Leveraging pre-trained checkpoints for summarization

@patrickvonplaten - What is the best loss you have achieved for RobertaShared or BertGPT2. As per my experiments, loss is stuck around 6 for long time. The notebook I have used is same you have shared.

Thanks.

@patrickvonplaten - Hi . I have trained a model as per this tutorial. https://huggingface.co/patrickvonplaten/roberta2roberta-share-cnn_dailymail-fp16 .
But its not working. As I mentioned above, loss is stuck around 6 and its not getting minimized further. Any ideas ? Model hasnt’ learned. anything

@patrickvonplaten - One more doubt. As per the example given in the roberta-share-cnn link, we have decoder_attention_mask created in map_to_encoder_decoder_inputs function right. My doubt is, if we use decoder_attention_mask, it will be using in the self attention calculation of decoder inputs. That actually violates the principle right, because decoder self attention mask should be a lower-triangular-matrix as it is supposed to follow causal masking. Right?

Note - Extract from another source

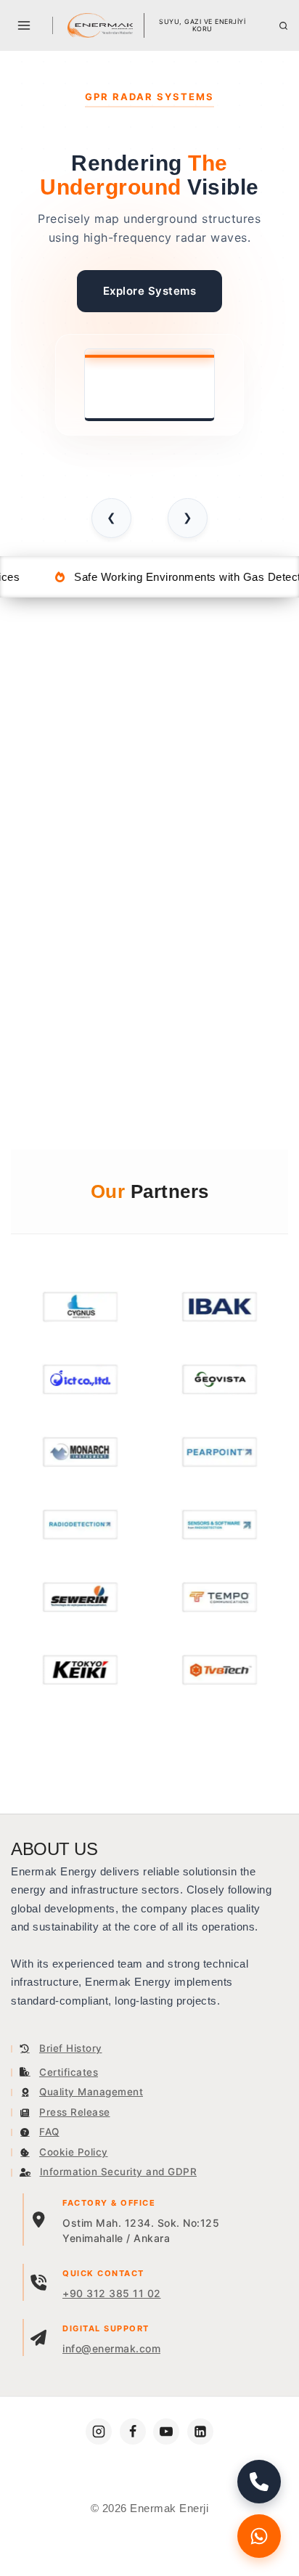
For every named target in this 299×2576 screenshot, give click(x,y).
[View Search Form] (283, 25)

Sorry, I have to update those model cards. Will try to do this next week. I got good results with RobertaShared. This is a better RobertaShared notebook: https://colab.research.google.com/drive/1vHZHXOCFqOXIvdsF8j4WBRaAOAjAroTi?usp=sharing

2 Likes

@s4sarath @patrickvonplaten I followed the tutorials to train xlmr2xlmr or xlmr2share model from https://colab.research.google.com/drive/1vHZHXOCFqOXIvdsF8j4WBRaAOAjAroTi?usp=sharing but loss is stuck around 5. Works good for mbert2mbert and mbert2share. @s4sarath how you resolve in your case? @patrickvonplaten any suggestion? (@patrickvonplaten great work in this line.)

1 Like

I would just try to play around with the learning rate and other hyperparameters (warmup_steps) until you see a better loss curve

1 Like

Sure @patrickvonplaten let me try. Thank you for the suggestion.

1 Like

@kaushal I agree with @patrickvonplaten . These models are super sensitive to learning rate. I will start with 1e-5.

if you want an example

PS: I m not trying to promote. Just an indication of help. Do the same thing in hugging face

1 Like

Thanks, @patrickvonplaten @s4sarath for your suggestions.

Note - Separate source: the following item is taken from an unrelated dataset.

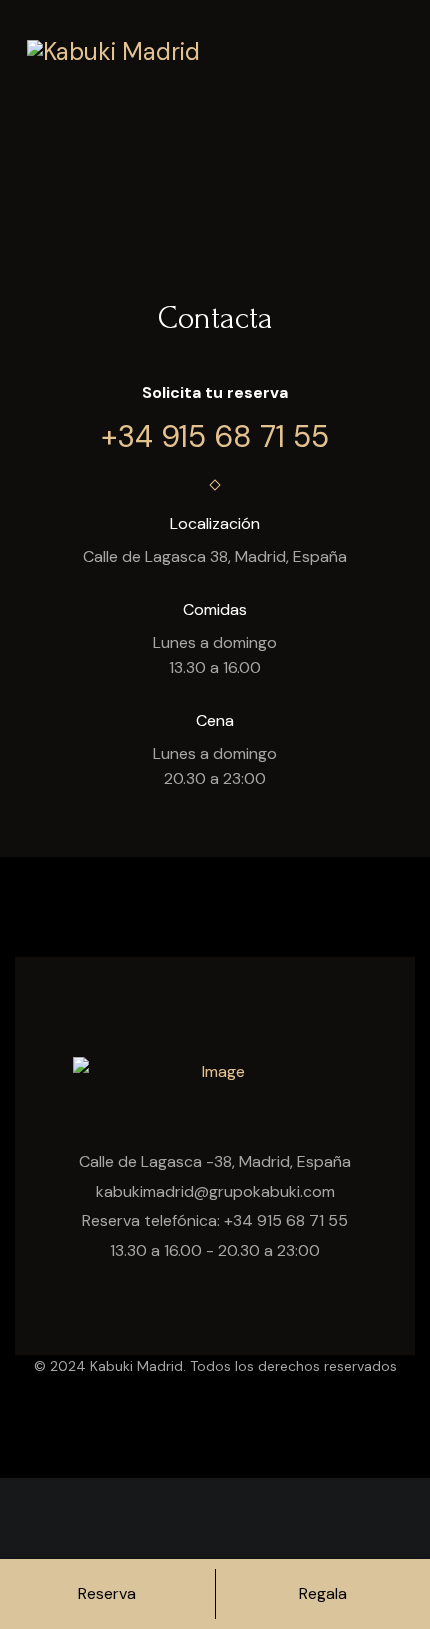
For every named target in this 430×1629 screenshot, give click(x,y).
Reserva (107, 1593)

I spent a lot of time playing with hyperparameters, seems nothing works. Still, the loss is stuck on value range 4-6.

Tasks: Abstractive text summarization (ATS) and news headline generation (NHG) in Hindi (supervised learning setting).

Models I tried:
Model ATS NHG
mMBERT2mBERT Yes Yes
mMBERT2Share Yes Yes
mMBERT2Rand Yes Yes
xlmr2xlmr No No
xlmr2share No No
xlmr2rand No No
muril2muril No No
muril2share No No
muril2rand No No

Yes → Model work
No → Model doesn’t work

Can you please further suggest or provide some directions? It will be helpful. Thank you!

I think it will change based on models too @kaushal .
Use linear decay with learning rate . Play around with 0.0001, 0.001, 2e-5. Something on this line has to work.

But again, these are super sensitive to optimisers.
I even mentioned in the above notebooks “this as a comment”, long time back. Because this is how it is.

If your task is Summarization, use T5 small. Just a recommendation.

1 Like

Hi @patrickvonplaten ,

You said: “I’m planning on making two short notebooks on Roberta2GPT2 for sentence fusion (DiscoFuse) and a Bert2Rnd for WMT en-de. Hope this is useful!”

I’m interested in Bert2Rnd for WMT en-de, did you finish the tutorial?

1 Like

I am getting error while training bert2bert.
Cuda : peer mapping resources exhausted
Any idea why I am getting this. Usually HF takes care of distributed training itself. I am training on 16 gpus.

Hey-- not sure if this is what you are running into, but there used to be [and as far as I know, still is] a hard limit in peer2peer data sharing of 8 or less GPU’s for CUDA, unless you use NCLL primitives and some type of message passing interface (like MPICH2, etc.) Try it with 8 and see if the error persists, and then try it with 9 and see if you get it again, simple test to see if that’s the issue. Good luck.

I always have to wrap my models in pytorch in nn.DataParallel() so that I can run robert2roberta shared with a batch size of 32 because the model won’t fit on one TitanXP.

Hi @patrickvonplaten ,
In your notebook for training EncoderDecoder model, you defined function compute_metrics then pass it to the Trainer.

def compute_metrics(pred):
    labels_ids = pred.label_ids
    pred_ids = pred.predictions

    pred_str = tokenizer.batch_decode(pred_ids, skip_special_tokens=True)
    labels_ids[labels_ids == -100] = tokenizer.pad_token_id
    label_str = tokenizer.batch_decode(labels_ids, skip_special_tokens=True)

    rouge_output = rouge.compute(predictions=pred_str, references=label_str, rouge_types=["rouge2"])["rouge2"].mid

    return {
        "rouge2_precision": round(rouge_output.precision, 4),
        "rouge2_recall": round(rouge_output.recall, 4),
        "rouge2_fmeasure": round(rouge_output.fmeasure, 4),
    }

My questions are

  1. What is the purpose of this function and when will it be called?
  2. Which param tell the trainer to use all 3 metrics or one of them while training?
  3. Can I obmit this function if I set metric_for_best_model = ‘eval_loss’

Please help me to understand it.
Thank you.